- **Task directions**
Answer these questions about the forum thread on web scraping below.
(a) What work does the author of the first comment say they do?
(b) According to richardw, what do companies try to block?
(c) What three things does theamk say ruined the old internet?

- **Document passage**

# # #

I'm a lawyer that works in the web-scraping space, and I always chuckle when I read threads like this. Almost every company that we now consider a monopolist (or their affiliates) in the tech space used scraping a part of their process to build their business, and almost every one of those same monopolists now prohibits startups and competitors from scraping their data (which, invariably, is not actually "their" data in any sort of legally cognizable sense). And so perhaps the ethics of web scraping are not so straightforward. And neither are the legal issues associated with it.I wrote an article about that last fall that got some attention here.
https://news.ycombinator.com/item?id=37264676
richardw|1 year ago
You try to block the tricks you used to get growth, basically.
jMyles|1 year ago
It strikes me that the _ethics_ of web scraping are extremely straightforward and cognizable with a terse analysis:
* You can respond however you like to my HTTP request, and I can parse your response however I like.
Simple, traditional, common. This is the way that conversations have occurred since the dawn of human communication, no?
> the legal issues associated with it.
But aren't these, without exception, fabrics spun out of the cloth that shields established players with the threat of state violence? This is not particularly new, and seems to fit in the pathetic-and-predictable file.
Moreover, the broader cheap attempt to cast this in "intellectual" property terms, and to attach that to protection of artists and creators, warrants a very particular eye-roll for its illogic.
theamk|1 year ago
Because if that's your general principles, you are making the internet much shittier. I still remember the old internet with open SMTP servers, easy-to-use comment forms, and forums which did not require emails and capthas. But people with "You can respond however you like to my HTTP request" attitude ruined it with spam, scam and SEO.
If you only apply this to web scraping, then where do you draw the line and why? Can you scrape at maximum rate server can support? Can you scrape if this requires active action (like account creation?) As long as you scrape, can you also post some links to improve your SEO?
elicksaur|1 year ago

# # #

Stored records
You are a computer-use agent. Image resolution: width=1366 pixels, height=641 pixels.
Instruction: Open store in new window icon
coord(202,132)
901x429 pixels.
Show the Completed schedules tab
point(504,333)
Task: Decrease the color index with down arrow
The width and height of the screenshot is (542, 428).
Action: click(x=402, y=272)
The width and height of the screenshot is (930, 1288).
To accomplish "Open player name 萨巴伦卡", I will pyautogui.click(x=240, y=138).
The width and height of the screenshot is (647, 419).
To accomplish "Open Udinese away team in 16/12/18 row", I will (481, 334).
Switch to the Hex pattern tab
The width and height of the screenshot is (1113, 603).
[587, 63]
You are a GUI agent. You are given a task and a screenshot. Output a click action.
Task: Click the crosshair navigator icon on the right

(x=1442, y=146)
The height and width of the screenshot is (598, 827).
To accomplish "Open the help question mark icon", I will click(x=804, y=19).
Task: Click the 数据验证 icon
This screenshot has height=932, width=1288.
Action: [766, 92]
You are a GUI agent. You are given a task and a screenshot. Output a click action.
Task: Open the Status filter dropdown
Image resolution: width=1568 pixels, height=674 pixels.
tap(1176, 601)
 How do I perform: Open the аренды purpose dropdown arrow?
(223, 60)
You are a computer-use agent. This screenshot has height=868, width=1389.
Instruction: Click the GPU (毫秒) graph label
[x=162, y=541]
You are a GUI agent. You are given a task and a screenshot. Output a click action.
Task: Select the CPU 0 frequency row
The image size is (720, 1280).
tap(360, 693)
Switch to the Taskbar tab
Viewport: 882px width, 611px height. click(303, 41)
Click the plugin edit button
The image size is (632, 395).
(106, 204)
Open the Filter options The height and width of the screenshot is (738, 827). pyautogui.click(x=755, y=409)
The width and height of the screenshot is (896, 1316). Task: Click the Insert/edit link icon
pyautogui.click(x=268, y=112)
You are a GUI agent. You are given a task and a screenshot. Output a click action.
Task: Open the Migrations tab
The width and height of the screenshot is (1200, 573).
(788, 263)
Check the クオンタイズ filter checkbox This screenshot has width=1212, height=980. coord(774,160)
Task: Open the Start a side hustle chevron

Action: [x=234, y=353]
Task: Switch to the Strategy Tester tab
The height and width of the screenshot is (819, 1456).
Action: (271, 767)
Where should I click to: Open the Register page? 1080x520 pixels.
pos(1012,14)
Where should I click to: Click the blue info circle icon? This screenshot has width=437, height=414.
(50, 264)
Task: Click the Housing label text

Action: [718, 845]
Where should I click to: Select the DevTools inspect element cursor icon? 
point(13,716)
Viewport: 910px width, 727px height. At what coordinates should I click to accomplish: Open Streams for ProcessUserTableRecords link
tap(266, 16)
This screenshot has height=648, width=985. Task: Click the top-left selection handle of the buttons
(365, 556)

# # #

- **Completed task**
(a) The author is a lawyer who works in the web-scraping space.
(b) Companies try to block the tricks they used to get growth.
(c) Spam, scam, and SEO.